For the first time anyone could remember, neighbors from New Haven’s 12 community management teams came together to hatch a project they hope will bring the city together this summer.
Spearheaded by Newhallville’s management team, the neighbors gathered in a City Hall conference room Monday evening to lay the groundwork for “60 Days of Summer,” a community-led initiative to ensure that from July 1 until Labor Day families have fun, affordable things to do — “adventures” —in every part of the city.
Kim Harris, a management team co-chair for Newhallville, said the idea grew out of the $1 million federal Byrne Criminal Justice Innovation grant for the neighborhood and what she perceived as a lack of awareness about the benefits it was providing for the community. She thought: What if every community could have something similar?
“We know budgets are short,” she said. “But we also know that in Newhallville when things aren’t happening, things happen.”
So she pitched the idea to her management team. Originally billed as “65 Days of Summer Adventures,” it would create a citywide calendar of activities in each neighborhood that would encourage people to see other parts of the city and feature inexpensive activities for children.
Harris also had the idea of creating an expo and summit that would showcase each of the activities that people could enjoy throughout the summer and provide training for those interested serving on city management teams. The idea was pitched to Mayor Toni Harp, who is now its No.1 cheerleader.
“I’m even more excited than Kim is,” Harp told the Monday gathering with a chuckle. Harp committed to providing space on the city’s website for a landing page that features all the management teams and a combined calendar that will let people know what’s going on throughout the summer.
Newhallville’s Management Team has “caught on fire around what it is they can do in their community, and they took that vision and expanded it to what can be done citywide if you work together,” Harp observed.
“I’m so excited about it. I think it creates a great opportunity for our city, for our residents and particularly for our young people as we come together across the city to set mutual goals in a time-limited space and we work together to achieve those goals. I can’t wait to hear what you do together because I know you’re creative, you’re smart and hardworking. That’s all it takes to build a community. And quite frankly, that’s all it takes to build a city.”
With that support, the teams brainstormed. Someone suggested a passport program in which children collect stamps all over the city at every activity they complete. A citywide scavenger hunt also was suggested.
Nina Silva, chair of the Dixwell Management team, suggested tying in activities to the food trucks that provide summer meals for the city’s children. Another suggestion involved creating a reading chain that allowed children to add a paper chainlink for every book they read at the library. Each neighborhood could have a different color and the full chain will be unveiled at the close of the summer.
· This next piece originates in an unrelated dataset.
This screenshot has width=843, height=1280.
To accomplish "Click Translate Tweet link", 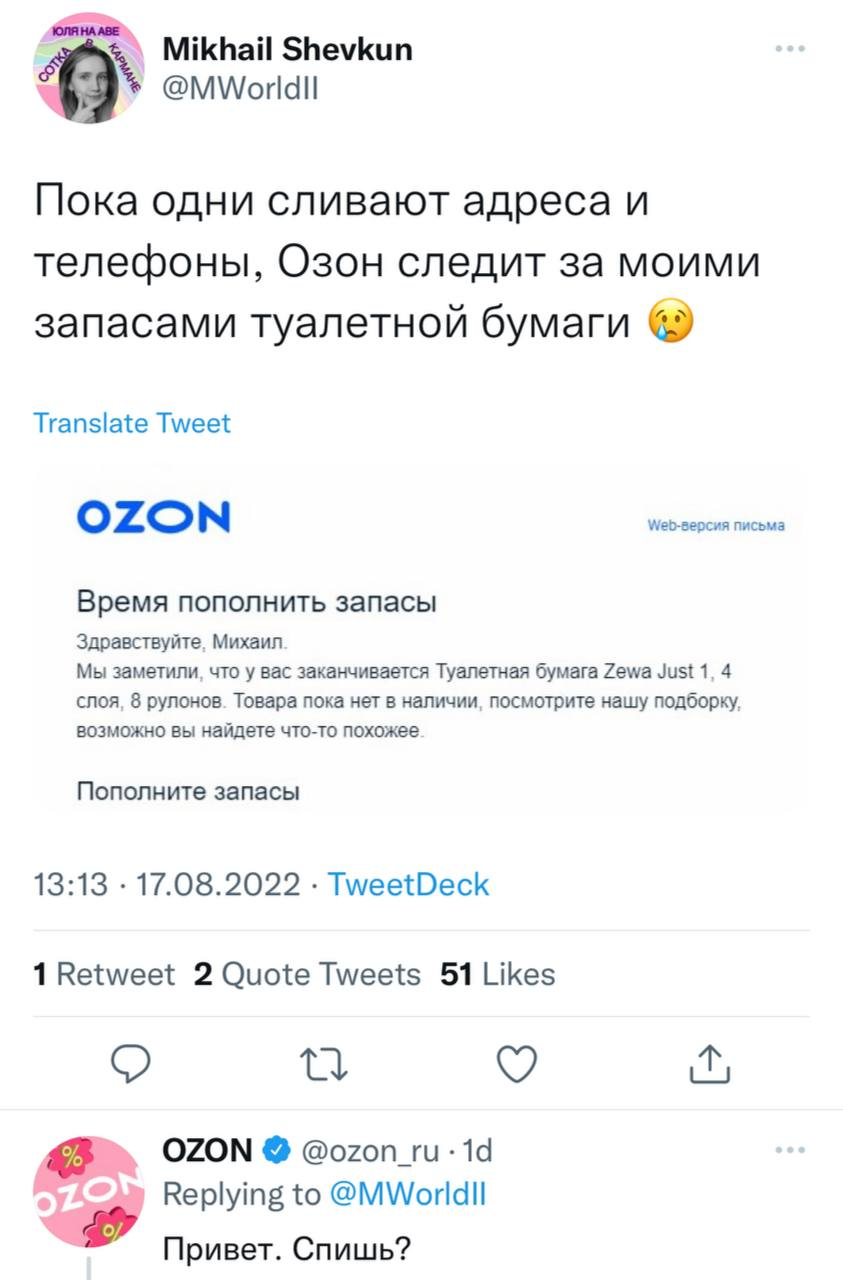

Harris spoke of a “Sundae on Monday” program at her school, Harris & Tucker Preschool. Children can stop by and read a book during the summer, enjoy the school’s splash pad while parents can check out the school, and then have an ice cream sundae
Westville/West Hills Co-Chair Marjorie Weiner’s wheels started turning. The neighborhood’s resident salsa instructor (Alisa Bowens) might like to offer some mini classes, she suggested. Sarah Jordan, a Westvillean who works at Albertus Magnus College, wondered if colleges and their students who are here for the summer might like to get involved.
At a training summit, attendees said, potential new leaders could pick up tips on organizing, meeting facilitation, and conflict resolution.
Florita Gillespie, president of the Dwight Mangement Team, put in a plug for teaching budgeting and financial literacy. The New Haven Fire Department is on board with the plan with Chief John Alston committing to having fire safety training available at firehouses throughout the city. The city’s parks and recreation department’s calendar of activities also will be integrated into the 60 Days project. There’s even some talk about how to provide transportation to help people move around the city.
Neighbors closed out their first planning session with a sparkling apple juice toast to success.
“This is our gift back to the city,” Harris said. “Every community will be represented.”